> [Extracted entries]:

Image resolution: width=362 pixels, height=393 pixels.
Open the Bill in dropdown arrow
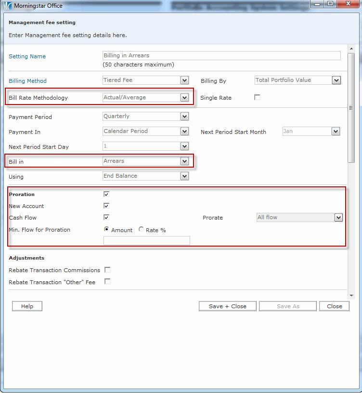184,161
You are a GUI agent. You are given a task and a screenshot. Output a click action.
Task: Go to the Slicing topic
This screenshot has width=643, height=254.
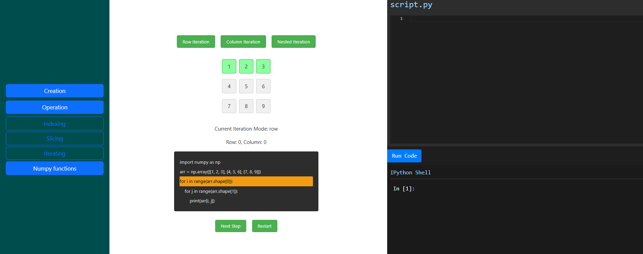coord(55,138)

...

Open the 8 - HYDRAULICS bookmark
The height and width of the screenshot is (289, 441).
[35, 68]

> [Exercise requirements]:
Swap "screenshot" for "screen capture" in the listing, starting with the line containing "You are a GUI" and going on through the line containing "coord(55,138)", and give only those lines back with nothing else changed. Leave the pictures out.

> [Exercise solution]:
You are a GUI agent. You are given a task and a screen capture. Output a click action.
Task: Go to the Slicing topic
This screen capture has width=643, height=254.
coord(55,138)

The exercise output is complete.